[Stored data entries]

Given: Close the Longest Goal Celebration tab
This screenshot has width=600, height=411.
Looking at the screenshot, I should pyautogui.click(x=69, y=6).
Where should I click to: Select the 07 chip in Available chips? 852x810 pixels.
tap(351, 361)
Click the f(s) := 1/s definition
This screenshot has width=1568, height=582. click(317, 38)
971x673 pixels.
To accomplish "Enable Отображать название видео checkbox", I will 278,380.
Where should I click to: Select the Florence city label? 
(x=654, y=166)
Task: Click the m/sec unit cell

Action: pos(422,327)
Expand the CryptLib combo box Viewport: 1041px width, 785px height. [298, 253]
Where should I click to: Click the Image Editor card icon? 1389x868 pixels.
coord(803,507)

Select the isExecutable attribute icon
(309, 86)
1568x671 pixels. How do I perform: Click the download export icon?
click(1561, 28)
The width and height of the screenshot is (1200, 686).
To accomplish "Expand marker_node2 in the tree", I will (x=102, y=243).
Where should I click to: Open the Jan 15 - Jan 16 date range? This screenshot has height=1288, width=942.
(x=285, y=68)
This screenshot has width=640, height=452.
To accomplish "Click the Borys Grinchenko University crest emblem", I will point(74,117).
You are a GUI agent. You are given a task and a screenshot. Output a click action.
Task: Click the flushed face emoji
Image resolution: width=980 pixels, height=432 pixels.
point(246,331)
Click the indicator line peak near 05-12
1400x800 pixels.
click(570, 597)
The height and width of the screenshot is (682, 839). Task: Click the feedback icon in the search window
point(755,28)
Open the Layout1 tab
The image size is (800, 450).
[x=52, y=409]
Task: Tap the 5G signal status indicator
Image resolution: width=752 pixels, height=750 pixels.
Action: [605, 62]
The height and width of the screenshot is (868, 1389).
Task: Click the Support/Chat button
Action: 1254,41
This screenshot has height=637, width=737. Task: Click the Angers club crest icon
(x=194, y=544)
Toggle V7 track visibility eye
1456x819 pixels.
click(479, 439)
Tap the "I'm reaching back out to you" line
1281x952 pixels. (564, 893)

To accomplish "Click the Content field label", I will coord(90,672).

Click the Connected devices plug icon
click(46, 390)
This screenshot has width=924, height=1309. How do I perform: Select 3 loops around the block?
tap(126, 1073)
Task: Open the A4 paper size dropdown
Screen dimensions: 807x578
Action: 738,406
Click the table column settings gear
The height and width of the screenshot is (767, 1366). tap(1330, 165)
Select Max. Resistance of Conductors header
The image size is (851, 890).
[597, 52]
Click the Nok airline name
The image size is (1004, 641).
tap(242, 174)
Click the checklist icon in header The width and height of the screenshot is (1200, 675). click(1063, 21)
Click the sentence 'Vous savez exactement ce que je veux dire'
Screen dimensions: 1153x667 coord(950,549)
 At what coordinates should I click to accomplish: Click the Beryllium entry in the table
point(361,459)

## Exercise
The whole block of data above should be printed again verbatim.

## Answer to this task
Given: Close the Longest Goal Celebration tab
This screenshot has width=600, height=411.
Looking at the screenshot, I should pyautogui.click(x=69, y=6).
Where should I click to: Select the 07 chip in Available chips? 852x810 pixels.
tap(351, 361)
Click the f(s) := 1/s definition
This screenshot has width=1568, height=582. click(317, 38)
971x673 pixels.
To accomplish "Enable Отображать название видео checkbox", I will 278,380.
Where should I click to: Select the Florence city label? 
(x=654, y=166)
Task: Click the m/sec unit cell

Action: pos(422,327)
Expand the CryptLib combo box Viewport: 1041px width, 785px height. [298, 253]
Where should I click to: Click the Image Editor card icon? 1389x868 pixels.
coord(803,507)

Select the isExecutable attribute icon
(309, 86)
1568x671 pixels. How do I perform: Click the download export icon?
click(1561, 28)
The width and height of the screenshot is (1200, 686).
To accomplish "Expand marker_node2 in the tree", I will (x=102, y=243).
Where should I click to: Open the Jan 15 - Jan 16 date range? This screenshot has height=1288, width=942.
(x=285, y=68)
This screenshot has width=640, height=452.
To accomplish "Click the Borys Grinchenko University crest emblem", I will point(74,117).
You are a GUI agent. You are given a task and a screenshot. Output a click action.
Task: Click the flushed face emoji
Image resolution: width=980 pixels, height=432 pixels.
point(246,331)
Click the indicator line peak near 05-12
1400x800 pixels.
click(570, 597)
The height and width of the screenshot is (682, 839). Task: Click the feedback icon in the search window
point(755,28)
Open the Layout1 tab
The image size is (800, 450).
[x=52, y=409]
Task: Tap the 5G signal status indicator
Image resolution: width=752 pixels, height=750 pixels.
Action: [605, 62]
The height and width of the screenshot is (868, 1389).
Task: Click the Support/Chat button
Action: 1254,41
This screenshot has height=637, width=737. Task: Click the Angers club crest icon
(x=194, y=544)
Toggle V7 track visibility eye
1456x819 pixels.
click(479, 439)
Tap the "I'm reaching back out to you" line
1281x952 pixels. (564, 893)

To accomplish "Click the Content field label", I will coord(90,672).

Click the Connected devices plug icon
click(46, 390)
This screenshot has width=924, height=1309. How do I perform: Select 3 loops around the block?
tap(126, 1073)
Task: Open the A4 paper size dropdown
Screen dimensions: 807x578
Action: 738,406
Click the table column settings gear
The height and width of the screenshot is (767, 1366). tap(1330, 165)
Select Max. Resistance of Conductors header
The image size is (851, 890).
[597, 52]
Click the Nok airline name
The image size is (1004, 641).
tap(242, 174)
Click the checklist icon in header The width and height of the screenshot is (1200, 675). click(1063, 21)
Click the sentence 'Vous savez exactement ce que je veux dire'
Screen dimensions: 1153x667 coord(950,549)
 At what coordinates should I click to accomplish: Click the Beryllium entry in the table
point(361,459)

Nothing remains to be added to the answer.